#### [YOUR ASSIGNMENT]
Starting at the line with "Task: Open the help question mark icon", return every line through the final one of the data, word for word. Pictures stay out.

====== DATA FOR ANALYSIS

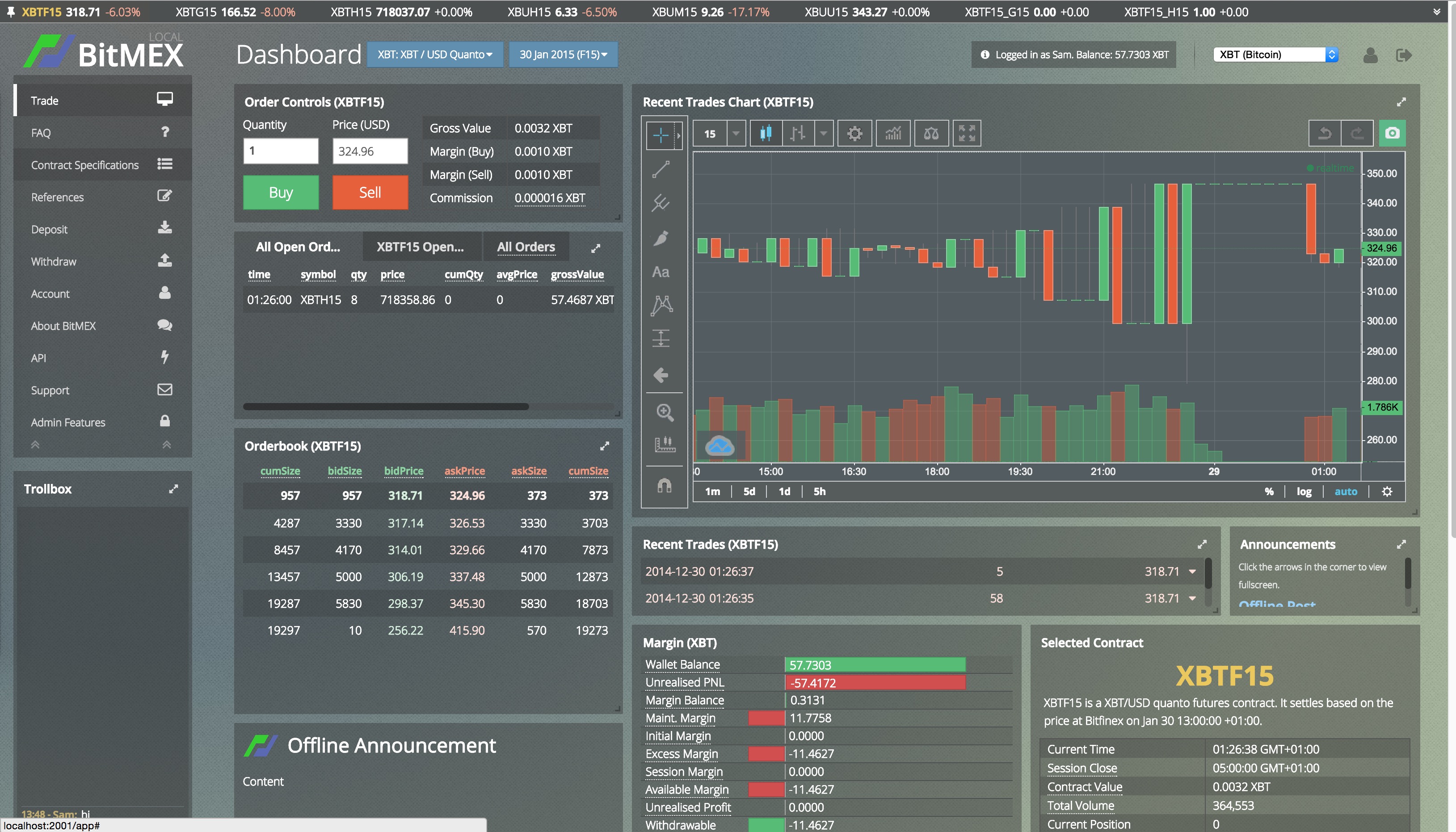The image size is (1456, 832).
Task: Open the 30 Jan 2015 (F15) dropdown
Action: coord(563,55)
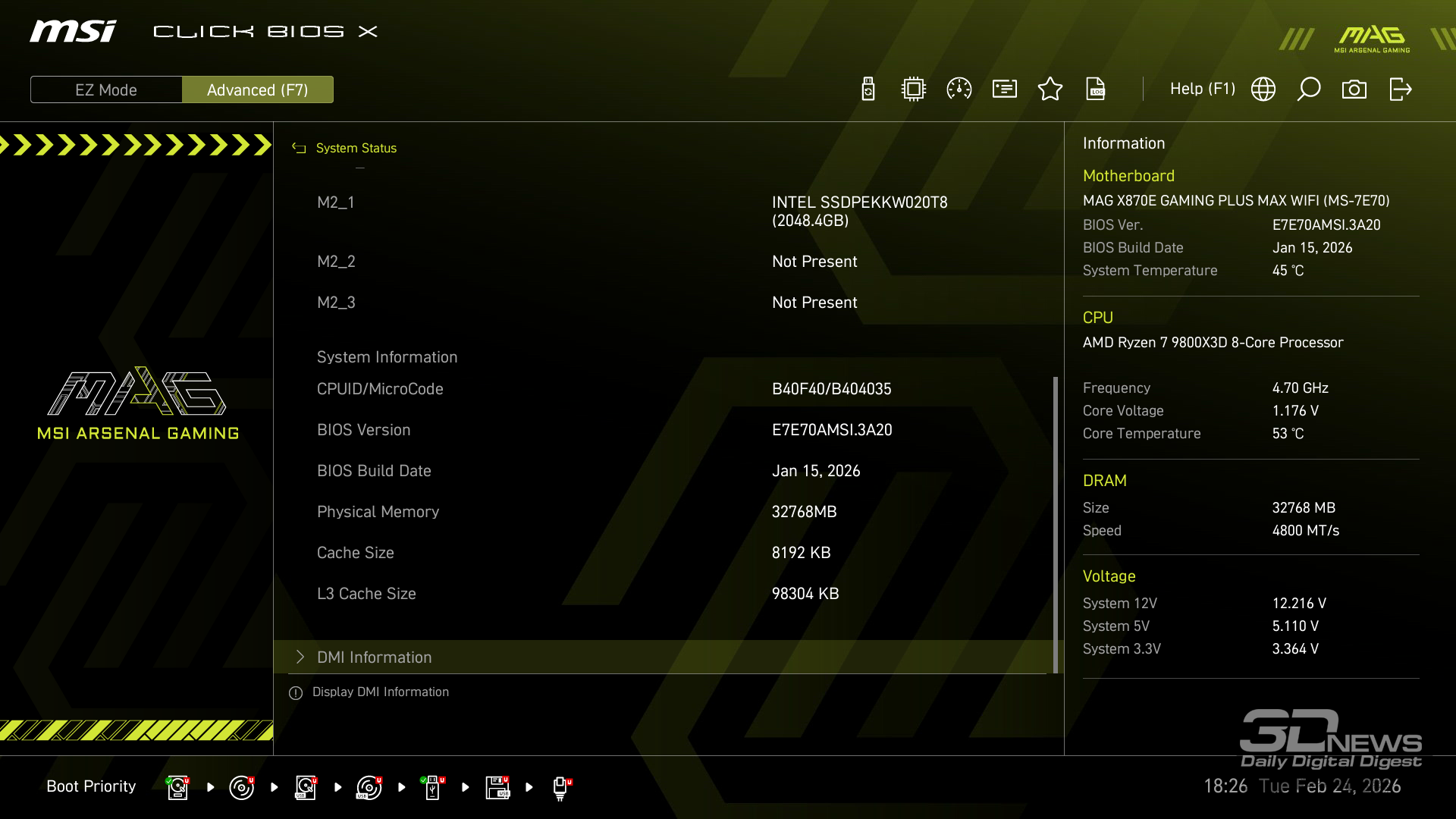The image size is (1456, 819).
Task: Click the globe language icon
Action: [1263, 89]
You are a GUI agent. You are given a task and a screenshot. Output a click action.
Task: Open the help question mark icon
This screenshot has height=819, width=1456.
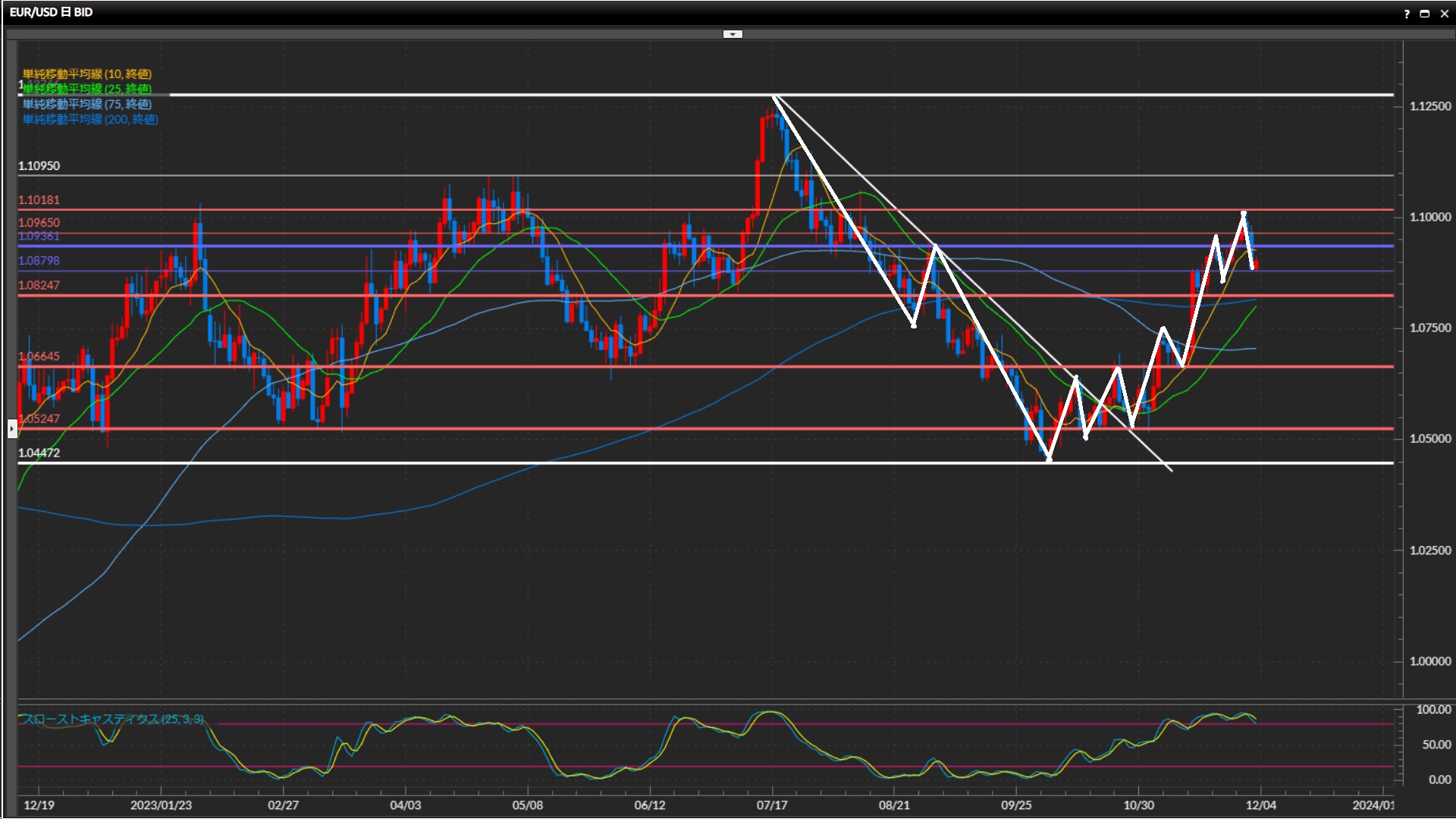[x=1407, y=14]
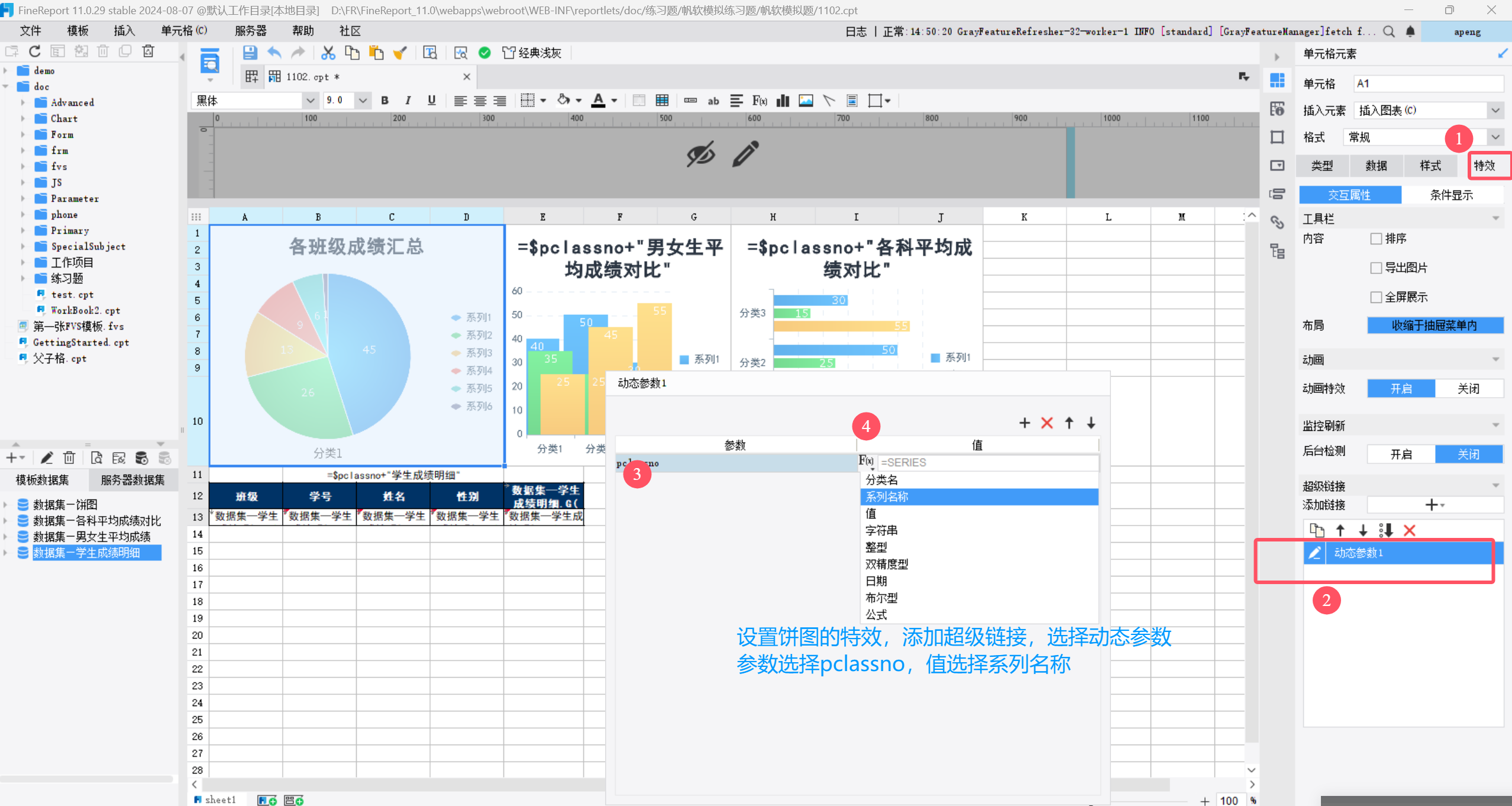Enable the 排序 checkbox
Viewport: 1512px width, 806px height.
click(x=1377, y=238)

============

#### [OUTPUT]
Task: Open the help question mark icon
This screenshot has height=819, width=1456.
[x=1407, y=14]
Enable the 排序 checkbox
Viewport: 1512px width, 806px height.
click(x=1377, y=238)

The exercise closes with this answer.